(Text and item location lines)
===

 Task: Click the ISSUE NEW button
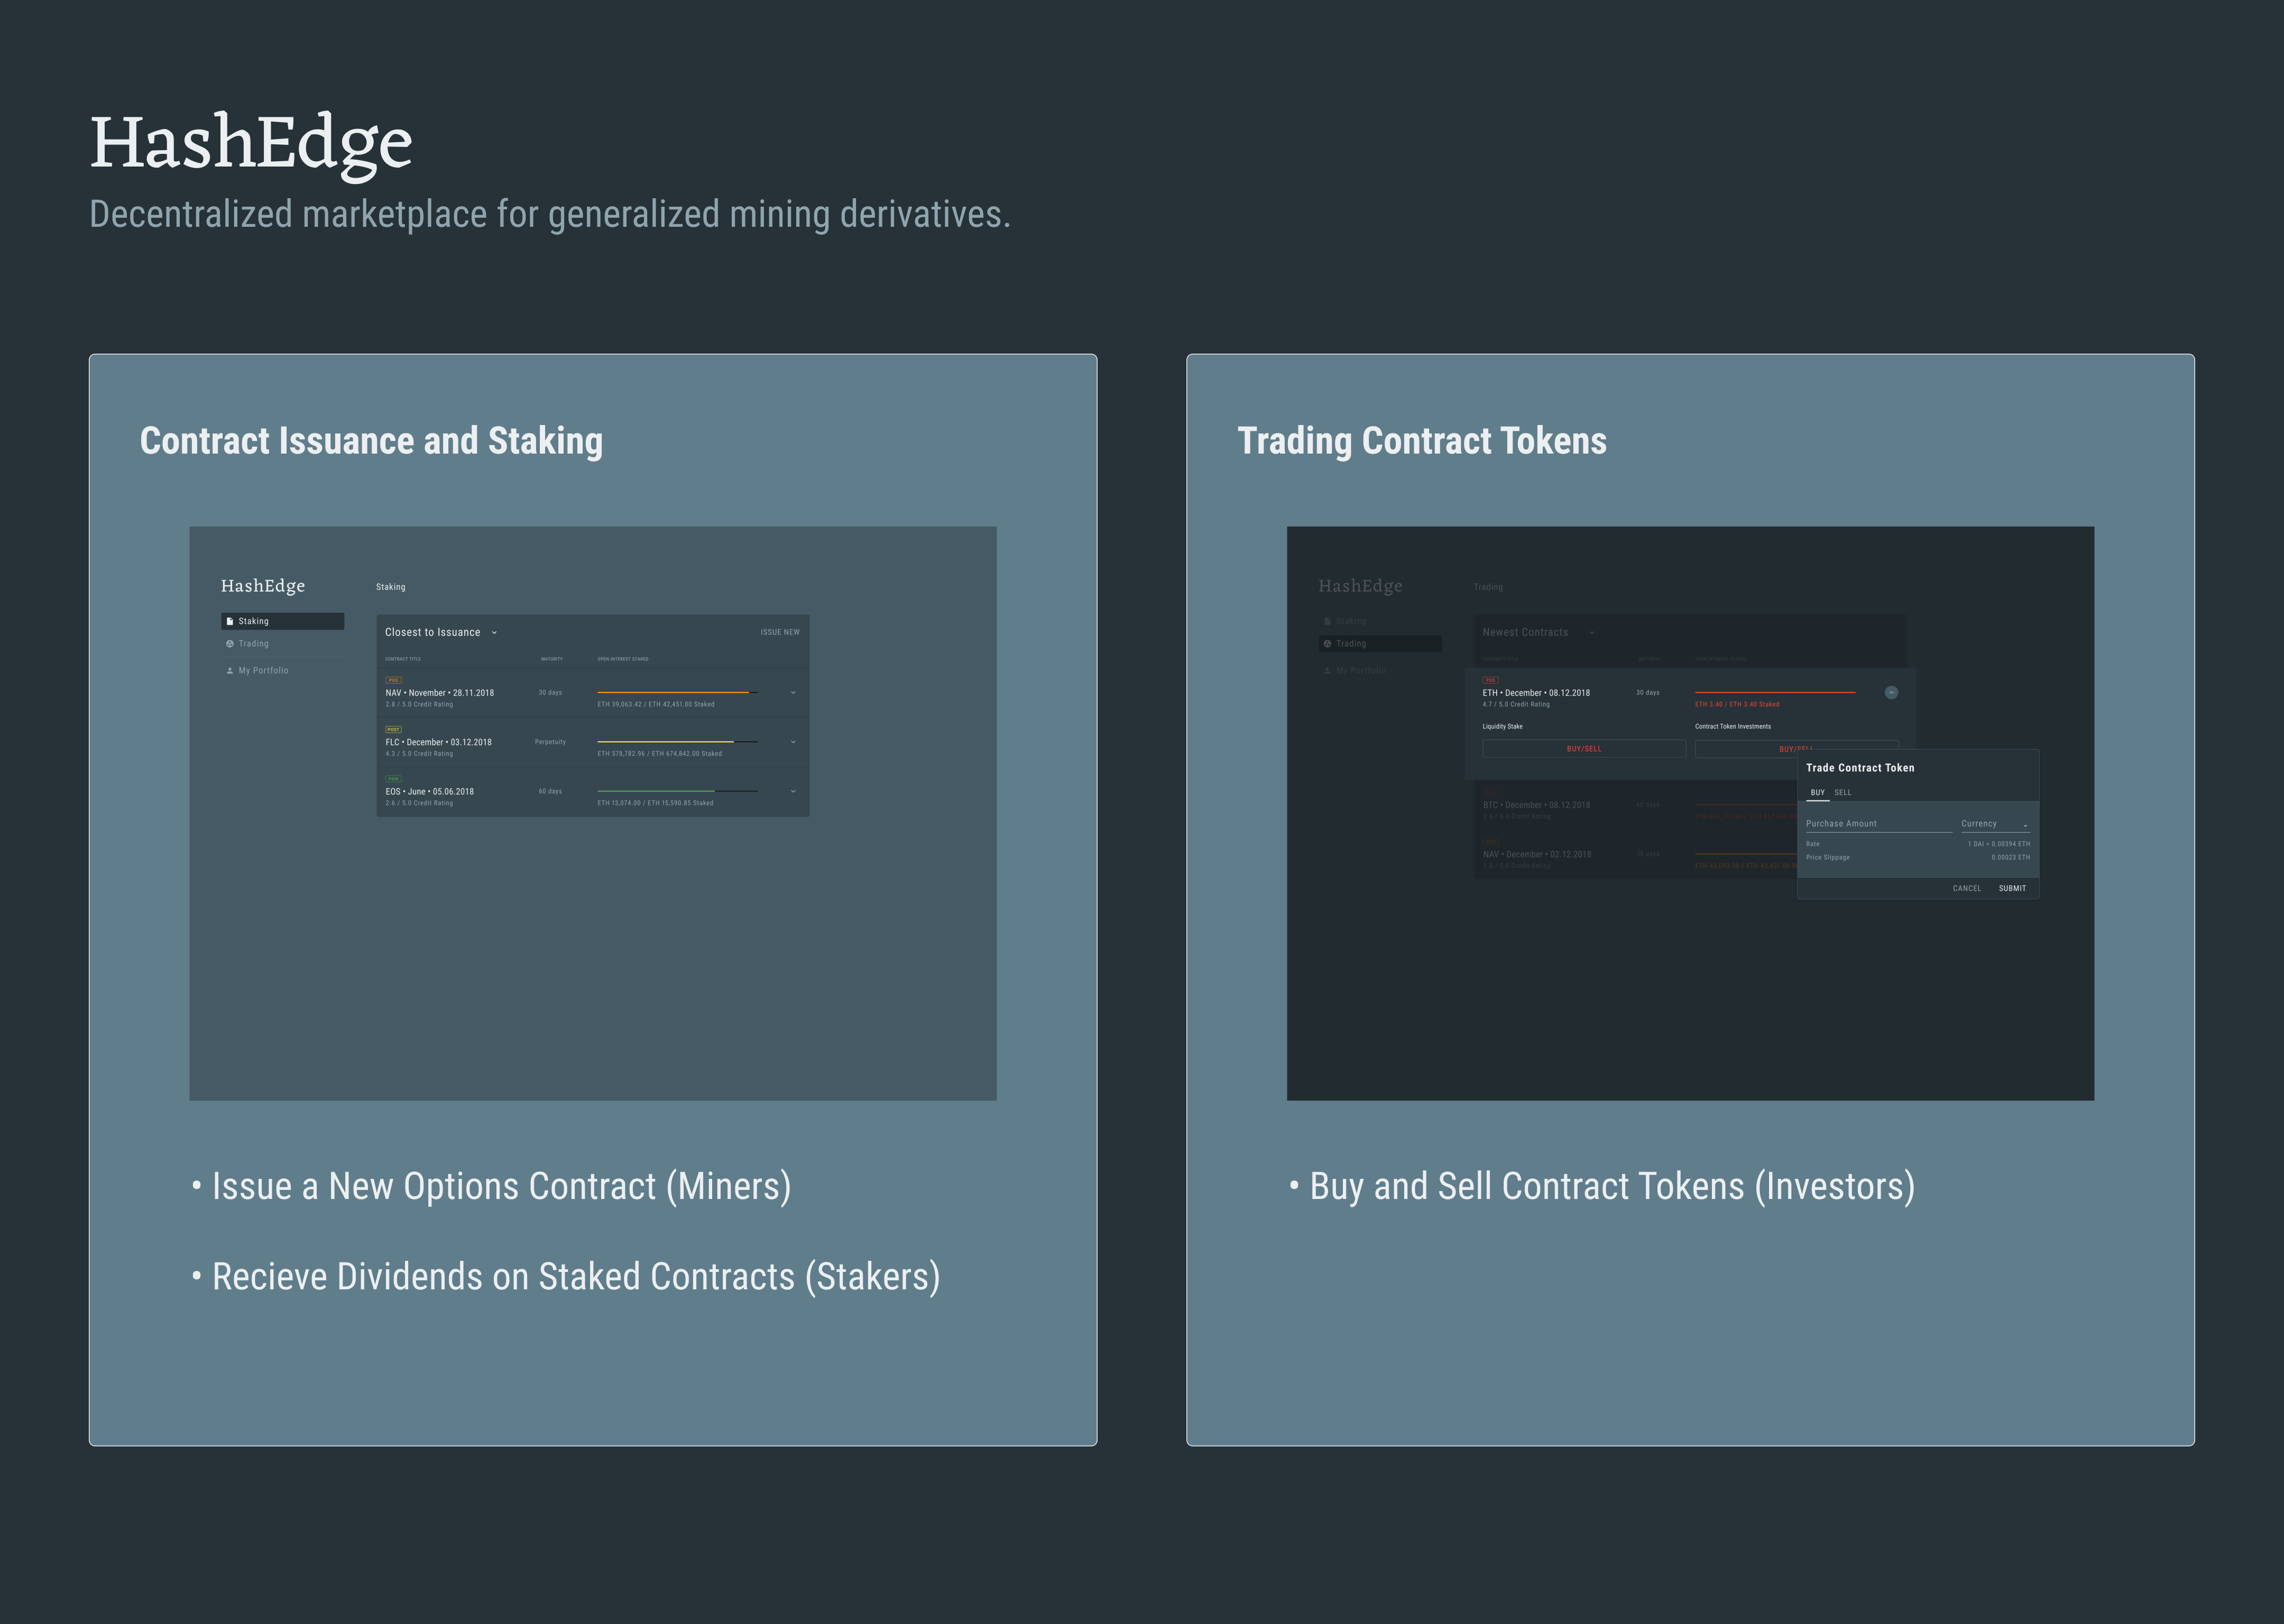click(x=779, y=632)
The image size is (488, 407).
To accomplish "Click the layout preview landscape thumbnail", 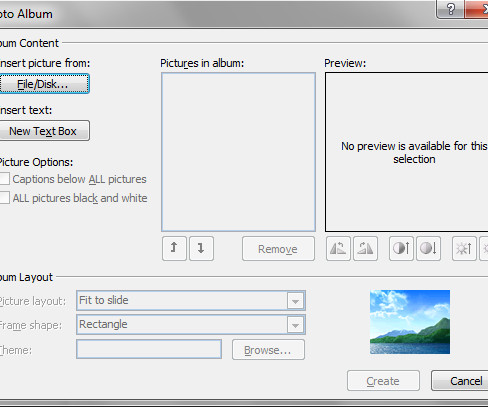I will [410, 322].
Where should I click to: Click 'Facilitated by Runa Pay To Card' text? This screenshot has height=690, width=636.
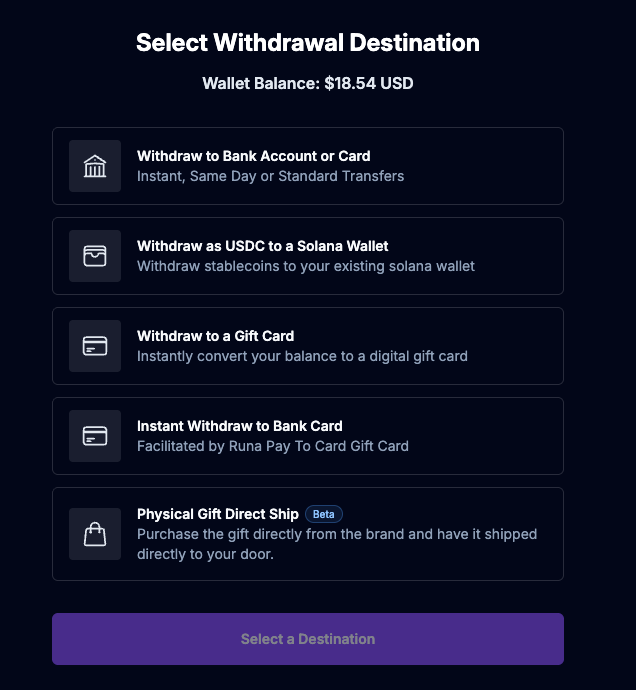point(272,446)
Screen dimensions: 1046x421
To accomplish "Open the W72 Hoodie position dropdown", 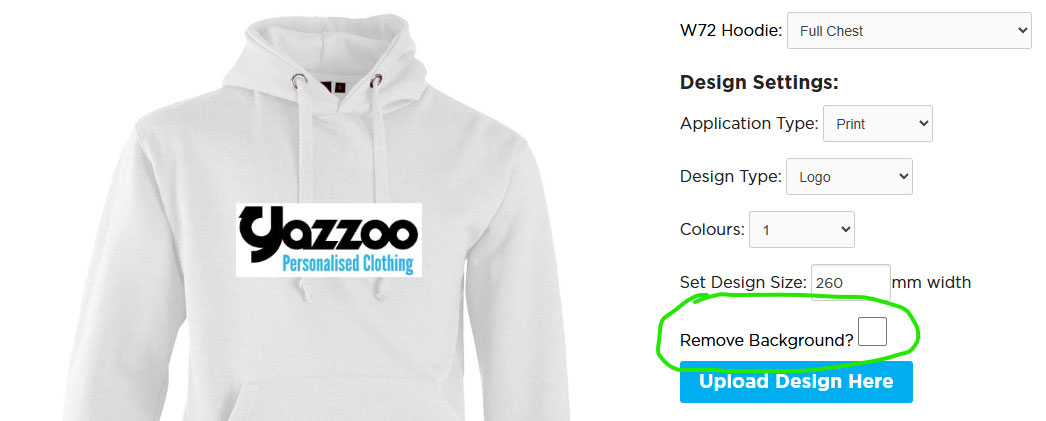I will click(x=909, y=31).
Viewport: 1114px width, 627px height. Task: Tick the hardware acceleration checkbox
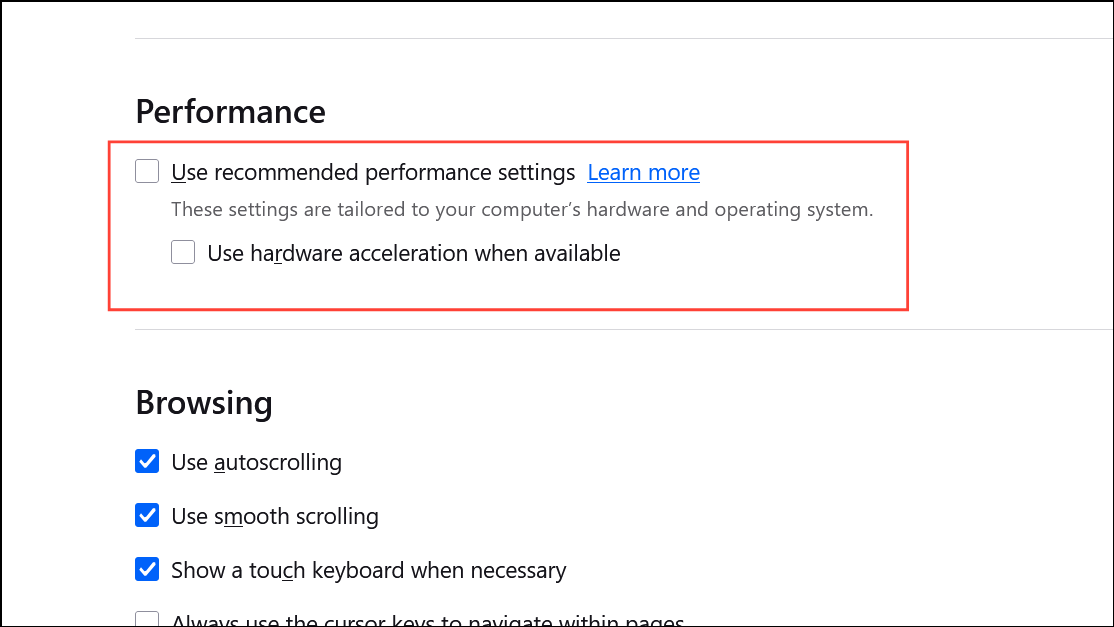tap(183, 253)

===

• [EXERCISE OBJECTIVE]
Swap "checkbox" for "toggle" in the lines from the one containing "Viewport: 1114px width, 627px" through the end of the entries, both ends included, keeping everything else the same. Return only those lines and leave the pictures out.

• [EXPECTED OUTPUT]
Viewport: 1114px width, 627px height. Task: Tick the hardware acceleration toggle
tap(183, 253)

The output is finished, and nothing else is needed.